Las familias perdieron sus trabajos, las canoas se quedaron sin río y las comunidades se quedaron sin poder pescar. Las islas se inundaron, los árboles se ahogaron y murieron, dejando un paisaje de muerte y desolación. “Antes tenía un río vivo, hoy tengo lago muerto”, dijo Raimundo Berro Grosso, un vecino del río citado por la periodista Eliane Brum, en su reciente libro sobre el Amazonas, Banzeiro òkòtó.
“Ahora somos pobres. Ser pobre es no poder escoger. Ser pobre es mendigar gasolina para ir al centro, es necesitar dinero para comprar un mango en el supermercado, y que nuestros niños no puedan jugar en la calle por miedo a la violencia, ni sepan cómo se llama el río de su ciudad”, continúa Silva, que cuenta cómo la desgracia se abatió sobre su familia con toda crueldad. Su padre perdió su trabajo como fabricante de ladrillos, a uno de sus hermanos lo asesinó la policía de un tiro por la espalda, y otro acabó suicidándose. Ante el terreno abandonado donde un día estuvo su casa, en un barrio que contaba con una red de solidaridad muy fuerte, y que para ella representa la felicidad perdida, a Silva se le saltan las lágrimas. “Belo Monte empujó a la gente a la miseria. Nos arrancó de nuestros asentamientos y no nos dio ninguna condición para recomponer nuestras vidas. Y eso nunca va a ser recompensado. Ser pobres, ser miserables, es no tener memoria de dónde venimos”.

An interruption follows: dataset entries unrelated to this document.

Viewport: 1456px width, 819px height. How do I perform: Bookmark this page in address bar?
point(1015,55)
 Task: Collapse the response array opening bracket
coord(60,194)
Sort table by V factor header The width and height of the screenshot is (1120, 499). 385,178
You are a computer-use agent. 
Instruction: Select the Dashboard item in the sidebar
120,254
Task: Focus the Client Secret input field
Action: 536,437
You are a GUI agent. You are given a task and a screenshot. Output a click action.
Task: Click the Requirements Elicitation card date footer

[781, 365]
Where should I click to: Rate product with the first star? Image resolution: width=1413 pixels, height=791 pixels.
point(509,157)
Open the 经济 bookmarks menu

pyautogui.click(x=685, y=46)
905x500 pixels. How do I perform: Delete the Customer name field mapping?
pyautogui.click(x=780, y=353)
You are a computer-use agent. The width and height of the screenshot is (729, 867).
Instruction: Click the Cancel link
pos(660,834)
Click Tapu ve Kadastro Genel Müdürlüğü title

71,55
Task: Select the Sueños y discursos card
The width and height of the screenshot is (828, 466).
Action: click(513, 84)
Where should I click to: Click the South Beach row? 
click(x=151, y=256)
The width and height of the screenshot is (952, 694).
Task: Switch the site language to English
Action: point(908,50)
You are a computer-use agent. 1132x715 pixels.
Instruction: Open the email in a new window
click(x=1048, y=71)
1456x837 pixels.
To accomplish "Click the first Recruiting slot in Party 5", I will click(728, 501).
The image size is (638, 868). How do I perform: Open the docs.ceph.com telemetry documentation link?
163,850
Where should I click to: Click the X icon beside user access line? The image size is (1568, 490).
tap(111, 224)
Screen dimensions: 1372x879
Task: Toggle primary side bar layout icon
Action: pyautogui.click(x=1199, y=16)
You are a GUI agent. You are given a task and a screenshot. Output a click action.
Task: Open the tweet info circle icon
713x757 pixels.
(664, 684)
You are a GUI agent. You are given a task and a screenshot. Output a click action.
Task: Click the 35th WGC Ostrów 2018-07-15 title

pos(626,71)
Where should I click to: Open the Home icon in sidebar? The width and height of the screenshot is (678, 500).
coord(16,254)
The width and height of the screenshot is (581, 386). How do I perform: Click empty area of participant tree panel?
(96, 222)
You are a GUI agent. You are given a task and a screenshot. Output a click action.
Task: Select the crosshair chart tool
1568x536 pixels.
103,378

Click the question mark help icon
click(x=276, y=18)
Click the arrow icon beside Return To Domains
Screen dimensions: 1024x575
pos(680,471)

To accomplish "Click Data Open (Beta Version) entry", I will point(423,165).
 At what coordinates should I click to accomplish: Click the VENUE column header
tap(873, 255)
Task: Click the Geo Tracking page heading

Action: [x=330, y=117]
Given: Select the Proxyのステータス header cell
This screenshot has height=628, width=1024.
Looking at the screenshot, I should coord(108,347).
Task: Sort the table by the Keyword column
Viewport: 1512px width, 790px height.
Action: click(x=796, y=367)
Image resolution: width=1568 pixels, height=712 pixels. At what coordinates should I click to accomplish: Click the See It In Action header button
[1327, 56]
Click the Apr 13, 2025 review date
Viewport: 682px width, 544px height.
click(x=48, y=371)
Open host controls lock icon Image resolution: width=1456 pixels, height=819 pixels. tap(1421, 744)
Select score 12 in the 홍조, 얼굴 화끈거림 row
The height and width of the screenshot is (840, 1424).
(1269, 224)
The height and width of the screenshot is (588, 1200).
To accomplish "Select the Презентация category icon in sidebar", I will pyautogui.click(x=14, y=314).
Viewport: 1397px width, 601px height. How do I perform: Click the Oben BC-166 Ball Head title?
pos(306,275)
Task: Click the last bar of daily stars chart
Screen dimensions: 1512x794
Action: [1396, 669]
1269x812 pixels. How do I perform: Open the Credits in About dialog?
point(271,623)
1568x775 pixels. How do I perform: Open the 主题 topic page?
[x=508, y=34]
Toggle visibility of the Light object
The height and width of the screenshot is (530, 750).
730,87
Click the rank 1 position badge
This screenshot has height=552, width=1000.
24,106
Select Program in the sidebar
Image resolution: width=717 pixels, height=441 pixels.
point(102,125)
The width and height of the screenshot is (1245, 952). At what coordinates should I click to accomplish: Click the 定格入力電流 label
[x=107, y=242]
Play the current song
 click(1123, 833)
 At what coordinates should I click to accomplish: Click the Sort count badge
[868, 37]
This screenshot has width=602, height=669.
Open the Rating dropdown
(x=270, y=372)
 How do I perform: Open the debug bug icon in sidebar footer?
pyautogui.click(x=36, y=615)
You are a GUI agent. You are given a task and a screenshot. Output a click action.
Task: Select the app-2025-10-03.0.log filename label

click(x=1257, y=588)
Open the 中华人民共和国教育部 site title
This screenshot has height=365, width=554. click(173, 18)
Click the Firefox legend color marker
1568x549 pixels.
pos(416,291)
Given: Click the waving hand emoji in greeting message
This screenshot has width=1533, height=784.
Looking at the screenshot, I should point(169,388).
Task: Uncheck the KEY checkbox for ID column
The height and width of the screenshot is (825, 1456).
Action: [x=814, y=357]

Fueron cientos las familias despedazadas por las consecuencias de una obra que fue concebida durante el tiempo de la dictadura militar (1964-1985), que impulsó la explotación masiva de la selva y construyó la carretera Transamazónica, que representa la aguja de una enorme jeringa utilizada para la extracción sistemática y masiva de los recursos de un bosque tropical que hoy es ya una ruina.
La hidroeléctrica, que fue inaugurada dos veces –una por la presidenta Dilma Rousseff, en mayo de 2016, al ponerse en marcha la primera turbina, y otra por el presidente Jair Bolsonaro, en noviembre de 2019, al arrancar la última y decimoctava turbina–, puede considerarse como el emblema del desarrollismo extractivista que ha dominado la política económica brasileña, de izquierdas y de derechas, durante décadas. Belo Monte forma parte de un macroproyecto que imaginaba un sistema de hasta ocho macro presas repartidas sobre los grandes ríos del bajo Amazonas brasileño. A día de hoy, solo una de las 18 turbinas está en marcha, demostrando la megalomanía de un proyecto cuyo objetivo, a la vista de los resultados, no resultó ser la producción de hasta 11.000 megavatios de “energía limpia y sostenible”, como aún rezan las vallas publicitarias repartidas por Altamira, sino simplemente construirse en sí mismo.